Make no bones about it, home made stock is a really good base for soups.
What type of relationships do hotdogs like to have? A frank relationship, they can’t stand lies.
Did you hear about the butcher that backed into the meat grinder?
He got a little behind in his work.
What is the best way to cook alligator meat? With a croc pot!
Hot dog, I love a good meat pun.
Some people think anyone who sells meat is gross. But, people who sell fruit and vegetables are grocer.
The butcher’s life was at steak when the meat market caught fire.
What do you call a cow in a rooster costume? Roost beef.
Did you hear about the man who used to be addicted to eating raw meat? Don't worry, he's cured now!
I met a chicken once; she was desperate to join a band. She even had her own drumsticks.
Some people have to stop telling meat puns, because they simply butcher every single joke.
What did the deer say to each other when they were trying to solve a difficult problem? This is such a deer-lemma!

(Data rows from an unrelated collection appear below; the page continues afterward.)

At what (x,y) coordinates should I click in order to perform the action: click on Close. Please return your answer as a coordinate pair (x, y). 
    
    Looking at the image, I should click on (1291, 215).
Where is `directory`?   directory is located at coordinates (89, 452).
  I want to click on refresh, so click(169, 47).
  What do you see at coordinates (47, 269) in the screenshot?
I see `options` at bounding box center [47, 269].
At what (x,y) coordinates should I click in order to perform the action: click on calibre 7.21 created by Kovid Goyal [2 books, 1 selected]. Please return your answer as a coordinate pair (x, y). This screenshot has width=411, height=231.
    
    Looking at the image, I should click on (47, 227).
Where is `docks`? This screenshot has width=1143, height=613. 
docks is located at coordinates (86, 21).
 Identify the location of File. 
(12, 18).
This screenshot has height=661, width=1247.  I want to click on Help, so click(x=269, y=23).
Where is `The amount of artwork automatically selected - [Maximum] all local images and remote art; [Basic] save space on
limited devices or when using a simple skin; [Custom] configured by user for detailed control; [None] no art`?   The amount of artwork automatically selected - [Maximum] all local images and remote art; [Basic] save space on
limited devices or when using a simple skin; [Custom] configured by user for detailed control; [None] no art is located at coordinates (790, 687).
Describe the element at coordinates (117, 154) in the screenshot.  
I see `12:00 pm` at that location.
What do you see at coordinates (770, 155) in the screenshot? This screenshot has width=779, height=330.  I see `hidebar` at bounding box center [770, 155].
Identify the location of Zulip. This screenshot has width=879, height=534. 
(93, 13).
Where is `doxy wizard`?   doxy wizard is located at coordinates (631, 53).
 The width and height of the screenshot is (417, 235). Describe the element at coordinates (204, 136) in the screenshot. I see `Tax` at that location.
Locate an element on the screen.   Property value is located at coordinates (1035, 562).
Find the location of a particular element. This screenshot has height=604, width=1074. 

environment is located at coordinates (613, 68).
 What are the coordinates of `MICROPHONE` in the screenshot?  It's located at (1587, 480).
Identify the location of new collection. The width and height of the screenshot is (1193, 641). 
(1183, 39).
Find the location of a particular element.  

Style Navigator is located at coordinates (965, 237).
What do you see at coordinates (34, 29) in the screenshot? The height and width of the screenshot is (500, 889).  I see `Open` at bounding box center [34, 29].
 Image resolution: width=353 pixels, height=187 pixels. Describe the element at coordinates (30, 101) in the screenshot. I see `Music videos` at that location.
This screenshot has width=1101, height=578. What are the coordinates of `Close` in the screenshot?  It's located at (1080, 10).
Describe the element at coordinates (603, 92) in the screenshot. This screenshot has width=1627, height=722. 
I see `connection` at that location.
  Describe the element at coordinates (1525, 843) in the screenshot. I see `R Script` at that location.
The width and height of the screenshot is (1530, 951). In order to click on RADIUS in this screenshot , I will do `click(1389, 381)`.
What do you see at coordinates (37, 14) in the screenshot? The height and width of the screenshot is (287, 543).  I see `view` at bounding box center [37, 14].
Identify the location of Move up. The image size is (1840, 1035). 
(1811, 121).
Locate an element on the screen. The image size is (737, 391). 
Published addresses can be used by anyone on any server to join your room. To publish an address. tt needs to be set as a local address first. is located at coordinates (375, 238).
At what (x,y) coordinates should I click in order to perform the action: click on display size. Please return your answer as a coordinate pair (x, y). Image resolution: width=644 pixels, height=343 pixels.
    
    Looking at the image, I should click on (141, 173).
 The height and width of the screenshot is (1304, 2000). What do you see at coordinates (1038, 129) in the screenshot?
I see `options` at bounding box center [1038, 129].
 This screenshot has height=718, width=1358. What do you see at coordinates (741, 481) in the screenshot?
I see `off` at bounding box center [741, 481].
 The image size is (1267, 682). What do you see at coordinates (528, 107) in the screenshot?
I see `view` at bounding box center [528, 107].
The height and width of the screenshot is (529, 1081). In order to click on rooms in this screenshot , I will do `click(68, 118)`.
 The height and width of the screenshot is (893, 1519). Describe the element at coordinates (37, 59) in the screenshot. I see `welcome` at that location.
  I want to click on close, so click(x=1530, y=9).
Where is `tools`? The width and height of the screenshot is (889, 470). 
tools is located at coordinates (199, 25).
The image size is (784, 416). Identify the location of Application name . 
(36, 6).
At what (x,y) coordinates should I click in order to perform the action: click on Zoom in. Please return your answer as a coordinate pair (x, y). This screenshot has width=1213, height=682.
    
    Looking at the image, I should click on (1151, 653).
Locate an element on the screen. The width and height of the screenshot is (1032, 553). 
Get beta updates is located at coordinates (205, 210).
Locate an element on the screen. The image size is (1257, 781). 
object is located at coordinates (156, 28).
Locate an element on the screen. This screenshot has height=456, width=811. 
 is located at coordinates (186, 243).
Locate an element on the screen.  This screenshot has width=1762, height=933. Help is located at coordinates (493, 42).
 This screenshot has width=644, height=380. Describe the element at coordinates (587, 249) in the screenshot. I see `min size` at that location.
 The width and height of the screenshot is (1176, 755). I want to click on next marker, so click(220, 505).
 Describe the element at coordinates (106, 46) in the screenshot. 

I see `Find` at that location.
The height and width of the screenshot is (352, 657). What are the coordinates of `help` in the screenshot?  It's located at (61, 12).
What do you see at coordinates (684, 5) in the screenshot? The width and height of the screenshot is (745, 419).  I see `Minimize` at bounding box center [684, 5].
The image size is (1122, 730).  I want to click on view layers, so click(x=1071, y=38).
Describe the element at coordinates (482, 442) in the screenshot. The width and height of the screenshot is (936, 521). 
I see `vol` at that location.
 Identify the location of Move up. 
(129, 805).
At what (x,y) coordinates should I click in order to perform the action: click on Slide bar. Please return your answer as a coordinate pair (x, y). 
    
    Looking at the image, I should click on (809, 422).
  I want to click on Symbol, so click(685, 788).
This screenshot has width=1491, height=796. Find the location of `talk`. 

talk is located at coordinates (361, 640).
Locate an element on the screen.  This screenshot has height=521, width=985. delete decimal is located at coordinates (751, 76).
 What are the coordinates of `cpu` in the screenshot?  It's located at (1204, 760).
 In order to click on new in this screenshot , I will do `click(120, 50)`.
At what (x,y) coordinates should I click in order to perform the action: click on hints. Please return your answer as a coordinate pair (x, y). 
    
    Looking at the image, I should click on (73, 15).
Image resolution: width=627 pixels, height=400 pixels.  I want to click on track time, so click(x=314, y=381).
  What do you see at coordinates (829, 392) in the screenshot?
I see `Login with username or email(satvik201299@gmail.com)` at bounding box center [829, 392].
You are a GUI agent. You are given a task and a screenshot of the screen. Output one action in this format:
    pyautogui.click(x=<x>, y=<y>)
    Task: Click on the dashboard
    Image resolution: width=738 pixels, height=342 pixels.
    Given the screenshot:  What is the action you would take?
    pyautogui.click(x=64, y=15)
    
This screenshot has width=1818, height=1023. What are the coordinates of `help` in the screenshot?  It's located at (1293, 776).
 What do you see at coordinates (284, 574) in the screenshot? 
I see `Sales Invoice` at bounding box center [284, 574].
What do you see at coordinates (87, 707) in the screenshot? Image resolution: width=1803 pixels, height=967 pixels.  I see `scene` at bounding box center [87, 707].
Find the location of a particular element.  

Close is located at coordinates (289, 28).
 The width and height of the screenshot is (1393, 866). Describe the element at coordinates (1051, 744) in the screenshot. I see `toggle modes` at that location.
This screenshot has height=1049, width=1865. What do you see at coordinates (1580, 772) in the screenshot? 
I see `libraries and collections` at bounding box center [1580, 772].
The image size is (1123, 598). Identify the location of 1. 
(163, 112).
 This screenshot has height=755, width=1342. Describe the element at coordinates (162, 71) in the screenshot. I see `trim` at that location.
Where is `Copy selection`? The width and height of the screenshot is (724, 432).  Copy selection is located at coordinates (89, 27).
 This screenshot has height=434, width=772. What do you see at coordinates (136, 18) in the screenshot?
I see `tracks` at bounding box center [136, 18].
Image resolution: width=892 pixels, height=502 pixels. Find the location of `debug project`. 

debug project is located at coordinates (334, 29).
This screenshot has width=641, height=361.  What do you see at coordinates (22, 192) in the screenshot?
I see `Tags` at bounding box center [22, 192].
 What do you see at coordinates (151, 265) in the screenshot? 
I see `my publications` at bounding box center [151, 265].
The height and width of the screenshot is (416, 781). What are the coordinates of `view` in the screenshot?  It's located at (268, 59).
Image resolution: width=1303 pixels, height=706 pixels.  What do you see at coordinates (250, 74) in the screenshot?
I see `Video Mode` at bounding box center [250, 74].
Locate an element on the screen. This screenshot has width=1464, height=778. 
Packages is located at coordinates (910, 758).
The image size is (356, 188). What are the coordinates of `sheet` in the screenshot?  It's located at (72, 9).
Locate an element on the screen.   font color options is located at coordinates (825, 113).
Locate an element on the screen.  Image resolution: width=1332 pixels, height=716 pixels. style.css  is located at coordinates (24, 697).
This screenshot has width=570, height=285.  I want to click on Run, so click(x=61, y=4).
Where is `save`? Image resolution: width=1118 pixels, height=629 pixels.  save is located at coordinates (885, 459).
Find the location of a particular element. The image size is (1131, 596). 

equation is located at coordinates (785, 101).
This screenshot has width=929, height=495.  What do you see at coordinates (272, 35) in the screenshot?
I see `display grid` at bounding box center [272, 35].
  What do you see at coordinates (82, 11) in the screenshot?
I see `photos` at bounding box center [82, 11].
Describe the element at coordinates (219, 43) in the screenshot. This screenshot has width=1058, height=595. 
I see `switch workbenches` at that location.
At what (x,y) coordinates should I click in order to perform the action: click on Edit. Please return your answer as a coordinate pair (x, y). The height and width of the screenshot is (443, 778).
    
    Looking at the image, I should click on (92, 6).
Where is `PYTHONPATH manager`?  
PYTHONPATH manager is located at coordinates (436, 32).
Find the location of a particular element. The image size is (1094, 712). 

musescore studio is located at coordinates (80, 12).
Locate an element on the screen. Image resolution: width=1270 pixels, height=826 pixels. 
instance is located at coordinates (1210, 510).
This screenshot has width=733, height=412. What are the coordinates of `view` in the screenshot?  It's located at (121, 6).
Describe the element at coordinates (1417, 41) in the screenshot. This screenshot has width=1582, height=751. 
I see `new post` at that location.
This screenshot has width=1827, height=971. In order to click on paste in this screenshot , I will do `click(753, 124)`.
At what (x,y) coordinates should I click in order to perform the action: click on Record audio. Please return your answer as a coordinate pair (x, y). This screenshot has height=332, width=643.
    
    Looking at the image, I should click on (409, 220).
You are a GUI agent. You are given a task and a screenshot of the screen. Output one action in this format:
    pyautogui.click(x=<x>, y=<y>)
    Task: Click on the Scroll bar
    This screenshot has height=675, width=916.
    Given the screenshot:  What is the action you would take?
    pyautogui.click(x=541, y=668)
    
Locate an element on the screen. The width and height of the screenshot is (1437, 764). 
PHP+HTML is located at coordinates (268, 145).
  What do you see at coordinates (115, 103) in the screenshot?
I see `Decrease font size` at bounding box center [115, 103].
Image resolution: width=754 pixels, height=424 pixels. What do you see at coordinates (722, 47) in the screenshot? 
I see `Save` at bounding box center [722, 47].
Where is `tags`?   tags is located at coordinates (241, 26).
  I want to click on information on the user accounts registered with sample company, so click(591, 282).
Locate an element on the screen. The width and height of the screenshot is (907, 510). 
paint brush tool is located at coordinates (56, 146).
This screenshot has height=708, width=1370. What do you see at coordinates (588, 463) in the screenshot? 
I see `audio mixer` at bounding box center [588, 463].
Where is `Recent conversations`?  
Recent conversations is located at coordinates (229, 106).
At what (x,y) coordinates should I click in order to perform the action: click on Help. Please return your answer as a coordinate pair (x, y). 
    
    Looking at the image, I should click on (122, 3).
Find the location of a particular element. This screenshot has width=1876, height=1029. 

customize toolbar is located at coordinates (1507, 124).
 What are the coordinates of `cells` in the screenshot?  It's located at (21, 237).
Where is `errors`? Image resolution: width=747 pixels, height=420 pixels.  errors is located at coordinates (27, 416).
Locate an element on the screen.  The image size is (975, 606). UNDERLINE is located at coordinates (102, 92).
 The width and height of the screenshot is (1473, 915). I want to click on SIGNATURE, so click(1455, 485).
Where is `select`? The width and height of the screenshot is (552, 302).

What's the most musical cut of chicken? The drumstick!
Where do cows go to celebrate New Years Eve? To a meat ball!
It is really rare to find the most perfectly cooked steak.
You know I always wanted to open my own sandwich shop. I would have all the meat and bread money could buy...
Problem was I was afraid something would go a rye
What do you call meat balls falling from the sky? A meat-ior shower.
What is a hair stylist's favorite steak? A flat iron!
What cut of meat do you get from an extremely tired butcher?
A filet mid-yawn
What do you call a sausage that's been to the doctor? Cured meat!
Why did the cow and the bull become so close? Because they became beef-friends.
What did the burger meat say to the BBQ? “Is it meat you’re looking for?”
If you’re looking for Valentine’s Day inspiration for a meat loving crush, try “Will you beef my Valentine?”
What did the steak say to his enemy? I have a T-bone to pick with you!
What became of the pig who got fired from his job? He became canned ham.
They were building a meat tower next door.
The steaks just kept getting higher.
Cows love music. In fact, they even have a favourite note: beef flat.
What do you call a pig squished by sand? A ham sandwich.
What’s the best part of a cow? The topside, of course.
What do you call a cow with two legs? Lean beef!
Why was the burger sad after losing the race? Because the hotdog was the weiner.
What do you call a cow with no legs? Ground beef!
The cow intestine dish was offal, but the pig organ tacos was grocer!
Cows don’t make very good cops. They refuse to go on steak outs.
I have a friend who has been diagnosed with a phobia of sausages. She always fears the wurst.
What did the lovesick pig sing to his girlfriend? Don't go bacon my heart!
All the contestants at the pig Olympics were very happy with their prizes. They each won pork medallions.
Why did the butcher work overtime at the grocery store? To make ends meat!
I’m bacon you! Please stop with the meat puns!
Pirates used to make a delicious snack for themselves by crossing pate with flowers. They called it “lily livered”.
Have you heard about the pig who killed his own farmer? He did it to save his bacon.
What do you call hot dogs in winter? Chilly dogs!
What did the boss pig say to the pig worker for not working fast enough? “chop chop slow pork”.
The other day I asked an Alaskan guy if he wanted to eat some seal meat.
He wasn’t really inuit
Which is a meat patty's least favourite day of the week? Fry-day!
What's the name of the meatiest Knight of the Round Table? Sir Loin!
What do you get when you cross a chicken and a cow? Roost beef!
What do you call a cow with a twitch? Beef jerky!
I met a girl in a vegetarian restaurant who said she recognized me, but I have literally never seen herbivore.
Digital burgers are nothing but processed meat.